Gather each line of the entries below that includes "Enable".
****************
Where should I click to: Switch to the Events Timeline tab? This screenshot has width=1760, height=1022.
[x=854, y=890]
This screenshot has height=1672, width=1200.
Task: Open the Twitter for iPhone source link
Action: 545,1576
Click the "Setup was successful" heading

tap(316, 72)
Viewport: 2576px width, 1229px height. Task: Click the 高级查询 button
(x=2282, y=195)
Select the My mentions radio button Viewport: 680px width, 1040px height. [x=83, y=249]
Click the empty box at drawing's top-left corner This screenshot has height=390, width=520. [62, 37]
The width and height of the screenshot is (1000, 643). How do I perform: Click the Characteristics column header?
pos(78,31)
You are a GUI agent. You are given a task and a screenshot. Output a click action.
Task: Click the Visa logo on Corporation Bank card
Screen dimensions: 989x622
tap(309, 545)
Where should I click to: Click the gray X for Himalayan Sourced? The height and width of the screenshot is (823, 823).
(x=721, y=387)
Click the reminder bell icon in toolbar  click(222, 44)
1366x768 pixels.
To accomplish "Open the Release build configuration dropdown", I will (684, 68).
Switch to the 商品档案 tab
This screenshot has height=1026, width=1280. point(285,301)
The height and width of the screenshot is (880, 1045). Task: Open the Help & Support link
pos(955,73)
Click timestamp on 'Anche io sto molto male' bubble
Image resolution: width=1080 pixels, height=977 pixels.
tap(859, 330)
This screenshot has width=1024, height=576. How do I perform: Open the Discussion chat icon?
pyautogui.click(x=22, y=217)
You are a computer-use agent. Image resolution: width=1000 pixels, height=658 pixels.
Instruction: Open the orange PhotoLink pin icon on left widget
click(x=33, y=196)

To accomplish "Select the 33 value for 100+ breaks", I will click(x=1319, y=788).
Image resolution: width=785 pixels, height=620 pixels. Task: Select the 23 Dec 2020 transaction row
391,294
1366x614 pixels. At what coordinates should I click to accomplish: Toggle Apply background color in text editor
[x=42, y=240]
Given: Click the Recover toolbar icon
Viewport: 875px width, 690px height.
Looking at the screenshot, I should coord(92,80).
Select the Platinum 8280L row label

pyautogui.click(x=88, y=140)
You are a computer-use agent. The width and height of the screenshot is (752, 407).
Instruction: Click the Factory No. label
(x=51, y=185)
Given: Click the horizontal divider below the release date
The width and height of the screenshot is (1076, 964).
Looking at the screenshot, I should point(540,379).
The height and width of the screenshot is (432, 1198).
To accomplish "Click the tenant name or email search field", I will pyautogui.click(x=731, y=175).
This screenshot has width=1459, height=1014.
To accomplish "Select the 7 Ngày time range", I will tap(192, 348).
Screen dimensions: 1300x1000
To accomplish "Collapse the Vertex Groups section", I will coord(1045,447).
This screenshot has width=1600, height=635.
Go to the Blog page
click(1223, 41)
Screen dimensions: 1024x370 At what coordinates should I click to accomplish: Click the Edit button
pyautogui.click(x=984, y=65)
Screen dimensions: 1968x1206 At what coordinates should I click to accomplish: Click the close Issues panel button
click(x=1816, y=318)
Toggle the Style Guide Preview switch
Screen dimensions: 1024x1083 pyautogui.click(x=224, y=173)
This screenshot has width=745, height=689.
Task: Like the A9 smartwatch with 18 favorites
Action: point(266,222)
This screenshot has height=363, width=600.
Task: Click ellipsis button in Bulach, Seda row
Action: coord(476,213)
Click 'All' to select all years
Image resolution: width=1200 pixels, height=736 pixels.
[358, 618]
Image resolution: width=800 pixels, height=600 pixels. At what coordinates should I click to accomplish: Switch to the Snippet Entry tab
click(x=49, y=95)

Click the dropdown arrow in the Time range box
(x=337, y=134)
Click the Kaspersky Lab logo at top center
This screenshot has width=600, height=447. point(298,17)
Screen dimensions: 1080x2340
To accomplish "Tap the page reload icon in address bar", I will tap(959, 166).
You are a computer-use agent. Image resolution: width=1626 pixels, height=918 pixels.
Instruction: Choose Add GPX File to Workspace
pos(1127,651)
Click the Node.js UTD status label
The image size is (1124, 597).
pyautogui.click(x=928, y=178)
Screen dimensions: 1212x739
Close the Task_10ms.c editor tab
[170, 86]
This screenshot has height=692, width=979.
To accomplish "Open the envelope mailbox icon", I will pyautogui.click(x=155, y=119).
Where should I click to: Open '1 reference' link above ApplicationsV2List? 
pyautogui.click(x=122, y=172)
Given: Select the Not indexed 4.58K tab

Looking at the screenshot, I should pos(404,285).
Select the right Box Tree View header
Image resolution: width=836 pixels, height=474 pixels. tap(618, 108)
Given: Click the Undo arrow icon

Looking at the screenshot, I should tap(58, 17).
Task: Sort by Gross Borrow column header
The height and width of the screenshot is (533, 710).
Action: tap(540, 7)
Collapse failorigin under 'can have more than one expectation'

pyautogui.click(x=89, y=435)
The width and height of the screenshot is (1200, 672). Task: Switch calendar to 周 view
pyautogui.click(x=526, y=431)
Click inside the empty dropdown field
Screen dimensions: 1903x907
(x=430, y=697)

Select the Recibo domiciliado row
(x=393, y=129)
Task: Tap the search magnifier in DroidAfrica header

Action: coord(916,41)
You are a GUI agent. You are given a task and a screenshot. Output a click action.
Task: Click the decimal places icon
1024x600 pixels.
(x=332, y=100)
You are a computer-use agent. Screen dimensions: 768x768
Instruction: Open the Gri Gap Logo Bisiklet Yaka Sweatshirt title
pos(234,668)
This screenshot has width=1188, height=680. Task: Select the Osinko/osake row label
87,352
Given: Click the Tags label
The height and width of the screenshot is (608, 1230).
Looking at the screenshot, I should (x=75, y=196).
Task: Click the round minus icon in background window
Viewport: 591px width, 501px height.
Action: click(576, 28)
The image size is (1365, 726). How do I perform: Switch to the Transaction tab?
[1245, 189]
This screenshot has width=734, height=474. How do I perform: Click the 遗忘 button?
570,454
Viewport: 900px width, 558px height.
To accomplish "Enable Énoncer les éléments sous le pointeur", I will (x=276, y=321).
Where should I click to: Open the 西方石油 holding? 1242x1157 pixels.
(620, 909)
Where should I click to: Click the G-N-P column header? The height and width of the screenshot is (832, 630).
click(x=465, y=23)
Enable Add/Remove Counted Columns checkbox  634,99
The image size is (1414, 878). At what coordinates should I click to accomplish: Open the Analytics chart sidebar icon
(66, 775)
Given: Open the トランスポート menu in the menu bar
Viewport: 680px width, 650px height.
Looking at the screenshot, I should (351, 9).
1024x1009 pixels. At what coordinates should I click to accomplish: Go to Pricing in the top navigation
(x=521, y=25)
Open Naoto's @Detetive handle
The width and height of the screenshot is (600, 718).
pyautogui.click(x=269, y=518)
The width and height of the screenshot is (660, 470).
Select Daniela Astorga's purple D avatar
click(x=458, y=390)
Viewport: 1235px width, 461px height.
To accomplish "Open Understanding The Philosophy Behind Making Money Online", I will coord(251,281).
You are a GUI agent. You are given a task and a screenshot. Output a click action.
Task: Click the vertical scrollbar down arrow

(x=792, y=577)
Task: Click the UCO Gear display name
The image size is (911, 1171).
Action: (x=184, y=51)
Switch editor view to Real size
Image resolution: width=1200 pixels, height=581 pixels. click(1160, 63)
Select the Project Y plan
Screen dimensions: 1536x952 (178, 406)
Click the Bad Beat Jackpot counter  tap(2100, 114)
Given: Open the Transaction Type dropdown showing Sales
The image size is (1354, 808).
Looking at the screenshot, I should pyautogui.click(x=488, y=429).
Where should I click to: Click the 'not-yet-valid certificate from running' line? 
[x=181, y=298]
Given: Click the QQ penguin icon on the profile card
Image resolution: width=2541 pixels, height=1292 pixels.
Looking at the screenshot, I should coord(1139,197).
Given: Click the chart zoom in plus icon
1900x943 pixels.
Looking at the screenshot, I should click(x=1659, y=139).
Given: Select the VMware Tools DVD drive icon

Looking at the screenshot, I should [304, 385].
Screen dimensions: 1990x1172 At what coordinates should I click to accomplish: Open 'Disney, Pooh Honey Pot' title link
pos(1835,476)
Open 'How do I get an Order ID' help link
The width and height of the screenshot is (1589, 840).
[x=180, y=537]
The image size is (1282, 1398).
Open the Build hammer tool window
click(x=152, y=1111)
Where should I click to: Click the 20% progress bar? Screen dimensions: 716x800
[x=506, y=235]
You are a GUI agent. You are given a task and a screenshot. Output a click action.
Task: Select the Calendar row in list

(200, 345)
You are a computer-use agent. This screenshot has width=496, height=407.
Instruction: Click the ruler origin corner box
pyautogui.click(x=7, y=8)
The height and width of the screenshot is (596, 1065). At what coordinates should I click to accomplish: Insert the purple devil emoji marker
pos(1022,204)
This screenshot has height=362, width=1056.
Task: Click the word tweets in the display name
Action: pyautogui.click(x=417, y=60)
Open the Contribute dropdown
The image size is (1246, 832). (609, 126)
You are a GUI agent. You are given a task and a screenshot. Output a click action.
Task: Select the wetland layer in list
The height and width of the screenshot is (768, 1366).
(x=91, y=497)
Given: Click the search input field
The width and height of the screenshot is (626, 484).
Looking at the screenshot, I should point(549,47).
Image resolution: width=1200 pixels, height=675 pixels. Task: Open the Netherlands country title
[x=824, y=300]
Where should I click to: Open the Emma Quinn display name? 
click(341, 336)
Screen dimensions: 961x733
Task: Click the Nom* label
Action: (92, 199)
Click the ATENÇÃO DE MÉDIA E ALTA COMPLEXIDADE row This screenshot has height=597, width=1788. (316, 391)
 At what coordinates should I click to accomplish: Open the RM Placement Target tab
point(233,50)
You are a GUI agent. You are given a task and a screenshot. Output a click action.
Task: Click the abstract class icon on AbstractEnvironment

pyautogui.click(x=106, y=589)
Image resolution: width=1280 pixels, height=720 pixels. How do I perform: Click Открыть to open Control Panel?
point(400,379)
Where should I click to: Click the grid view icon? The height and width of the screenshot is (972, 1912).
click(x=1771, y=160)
****************
> **RESPONSE TO THIS EXERCISE**:
To accomplish "Enable Énoncer les éléments sous le pointeur", I will (x=276, y=321).
Enable Add/Remove Counted Columns checkbox  634,99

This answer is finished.